My favorite at church is this pink climber that is also my special pet. It is at a spot where a lot of people see it, next to the parking lot. Last fall Mr. Glad helped me to drive a large redwood stake into the ground between it and the pillar that is concrete on the bottom. Then I wired the stake/post to the pillar, so that when I anchor the rosebush to the stake it won’t get pulled over, and the trunk of the rose will be closer to the redwood part of the pillar, where I hope to train it. A long process. But it is a climbing rose, and last year it kept reaching out away from the pillar. It’s doing better now with some discipline.

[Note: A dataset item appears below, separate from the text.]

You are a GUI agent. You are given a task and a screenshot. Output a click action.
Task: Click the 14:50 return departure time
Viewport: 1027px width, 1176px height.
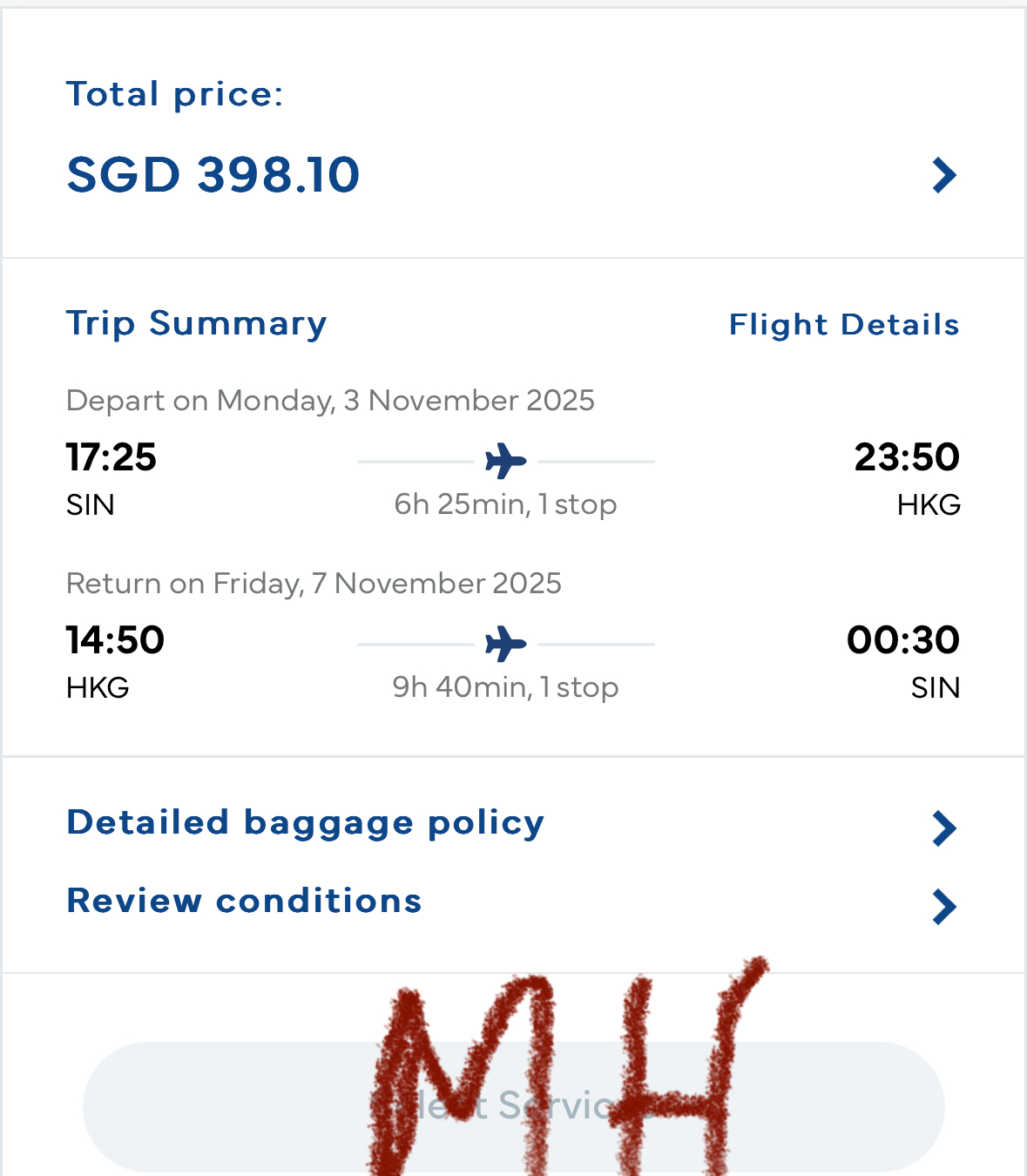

Now that May is past, many of the roses will have finished their biggest show. There will be plenty of rose work to be done, or left undone, all summer long. But let me not miss the immediate and rich rewards.

Plum Tickled

Two years ago Pearl gave me some oriental poppy plants for my birthday in March. The variety was Patty’s Plum. I looked up the picture on the Internet after I planted my three robust roots in a likely spot, where they would get the needed amount of sunlight.

The first year I was devastated when they leafed out and looked healthy, only to die back without producing anything more than the thistly-looking leaves. Then at church I noticed that poppy plants do that. So I hoped for next spring. Perhaps I had put them in the ground too late.

Last spring they came up nice and early, but produced not a bud. Did they need more food? Now I can’t remember when or what I fed them since last spring….anyway, they died back again, but this spring, what did I see but big fat buds on one of the plants! Here you can see the pod-like coverings starting to fall off…..

…to reveal the papery purple petals of my first batch of Patty’s Plums. I notice that in the photo they really look like red plums, but in actuality they are more violet than my camera shows.